RECORDS FOR PROCESSING section start

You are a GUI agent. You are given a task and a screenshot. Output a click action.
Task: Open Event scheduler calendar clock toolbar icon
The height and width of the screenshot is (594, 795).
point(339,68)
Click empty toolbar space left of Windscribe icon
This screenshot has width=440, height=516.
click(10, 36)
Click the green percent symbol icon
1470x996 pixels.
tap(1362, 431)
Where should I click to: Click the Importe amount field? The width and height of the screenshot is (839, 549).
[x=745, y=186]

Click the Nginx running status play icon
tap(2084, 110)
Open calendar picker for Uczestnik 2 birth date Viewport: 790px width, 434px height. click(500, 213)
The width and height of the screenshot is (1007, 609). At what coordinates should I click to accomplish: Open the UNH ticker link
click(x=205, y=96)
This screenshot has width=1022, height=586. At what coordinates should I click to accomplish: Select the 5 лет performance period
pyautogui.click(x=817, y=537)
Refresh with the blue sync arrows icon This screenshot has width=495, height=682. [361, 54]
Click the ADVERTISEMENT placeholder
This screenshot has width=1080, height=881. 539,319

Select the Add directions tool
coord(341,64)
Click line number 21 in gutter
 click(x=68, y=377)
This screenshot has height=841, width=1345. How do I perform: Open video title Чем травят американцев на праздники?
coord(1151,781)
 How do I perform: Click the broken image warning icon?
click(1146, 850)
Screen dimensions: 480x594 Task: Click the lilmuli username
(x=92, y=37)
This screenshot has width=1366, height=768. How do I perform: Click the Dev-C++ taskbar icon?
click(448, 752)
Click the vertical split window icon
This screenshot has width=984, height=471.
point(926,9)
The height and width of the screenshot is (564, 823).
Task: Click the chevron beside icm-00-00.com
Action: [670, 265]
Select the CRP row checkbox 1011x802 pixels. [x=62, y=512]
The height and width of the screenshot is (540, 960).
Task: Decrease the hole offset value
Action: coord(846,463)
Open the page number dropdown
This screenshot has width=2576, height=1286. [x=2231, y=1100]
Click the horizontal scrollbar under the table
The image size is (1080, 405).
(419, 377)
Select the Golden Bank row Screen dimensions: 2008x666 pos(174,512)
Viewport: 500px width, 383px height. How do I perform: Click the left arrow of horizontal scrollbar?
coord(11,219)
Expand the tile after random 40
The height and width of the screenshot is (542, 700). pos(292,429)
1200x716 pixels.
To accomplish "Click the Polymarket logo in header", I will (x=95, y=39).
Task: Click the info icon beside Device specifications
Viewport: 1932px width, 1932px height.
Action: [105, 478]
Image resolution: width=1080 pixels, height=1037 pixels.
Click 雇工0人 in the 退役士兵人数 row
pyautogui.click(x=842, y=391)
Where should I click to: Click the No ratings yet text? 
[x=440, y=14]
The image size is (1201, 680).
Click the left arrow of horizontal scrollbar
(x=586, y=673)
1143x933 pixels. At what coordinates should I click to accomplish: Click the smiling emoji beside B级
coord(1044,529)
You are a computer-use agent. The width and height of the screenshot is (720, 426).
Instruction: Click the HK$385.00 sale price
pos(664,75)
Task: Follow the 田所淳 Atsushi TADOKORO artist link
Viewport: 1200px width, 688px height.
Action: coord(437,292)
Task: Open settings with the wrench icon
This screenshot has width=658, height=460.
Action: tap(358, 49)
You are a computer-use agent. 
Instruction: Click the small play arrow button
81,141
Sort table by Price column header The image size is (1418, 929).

RECORDS FOR PROCESSING section end

TASK GOAL: Top to bottom, set down the entries above word for word.

RESPONSE TO THIS EXERCISE:
You are a GUI agent. You are given a task and a screenshot. Output a click action.
Task: Open Event scheduler calendar clock toolbar icon
The height and width of the screenshot is (594, 795).
point(339,68)
Click empty toolbar space left of Windscribe icon
This screenshot has width=440, height=516.
click(10, 36)
Click the green percent symbol icon
1470x996 pixels.
tap(1362, 431)
Where should I click to: Click the Importe amount field? The width and height of the screenshot is (839, 549).
[x=745, y=186]

Click the Nginx running status play icon
tap(2084, 110)
Open calendar picker for Uczestnik 2 birth date Viewport: 790px width, 434px height. click(500, 213)
The width and height of the screenshot is (1007, 609). At what coordinates should I click to accomplish: Open the UNH ticker link
click(x=205, y=96)
This screenshot has width=1022, height=586. At what coordinates should I click to accomplish: Select the 5 лет performance period
pyautogui.click(x=817, y=537)
Refresh with the blue sync arrows icon This screenshot has width=495, height=682. [361, 54]
Click the ADVERTISEMENT placeholder
This screenshot has width=1080, height=881. 539,319

Select the Add directions tool
coord(341,64)
Click line number 21 in gutter
 click(x=68, y=377)
This screenshot has height=841, width=1345. How do I perform: Open video title Чем травят американцев на праздники?
coord(1151,781)
 How do I perform: Click the broken image warning icon?
click(1146, 850)
Screen dimensions: 480x594 Task: Click the lilmuli username
(x=92, y=37)
This screenshot has width=1366, height=768. How do I perform: Click the Dev-C++ taskbar icon?
click(448, 752)
Click the vertical split window icon
This screenshot has width=984, height=471.
point(926,9)
The height and width of the screenshot is (564, 823).
Task: Click the chevron beside icm-00-00.com
Action: [670, 265]
Select the CRP row checkbox 1011x802 pixels. [x=62, y=512]
The height and width of the screenshot is (540, 960).
Task: Decrease the hole offset value
Action: coord(846,463)
Open the page number dropdown
This screenshot has width=2576, height=1286. [x=2231, y=1100]
Click the horizontal scrollbar under the table
The image size is (1080, 405).
(419, 377)
Select the Golden Bank row Screen dimensions: 2008x666 pos(174,512)
Viewport: 500px width, 383px height. How do I perform: Click the left arrow of horizontal scrollbar?
coord(11,219)
Expand the tile after random 40
The height and width of the screenshot is (542, 700). pos(292,429)
1200x716 pixels.
To accomplish "Click the Polymarket logo in header", I will (x=95, y=39).
Task: Click the info icon beside Device specifications
Viewport: 1932px width, 1932px height.
Action: [105, 478]
Image resolution: width=1080 pixels, height=1037 pixels.
Click 雇工0人 in the 退役士兵人数 row
pyautogui.click(x=842, y=391)
Where should I click to: Click the No ratings yet text? 
[x=440, y=14]
The image size is (1201, 680).
Click the left arrow of horizontal scrollbar
(x=586, y=673)
1143x933 pixels. At what coordinates should I click to accomplish: Click the smiling emoji beside B级
coord(1044,529)
You are a computer-use agent. The width and height of the screenshot is (720, 426).
Instruction: Click the HK$385.00 sale price
pos(664,75)
Task: Follow the 田所淳 Atsushi TADOKORO artist link
Viewport: 1200px width, 688px height.
Action: coord(437,292)
Task: Open settings with the wrench icon
This screenshot has width=658, height=460.
Action: tap(358, 49)
You are a computer-use agent. 
Instruction: Click the small play arrow button
81,141
Sort table by Price column header The image size is (1418, 929).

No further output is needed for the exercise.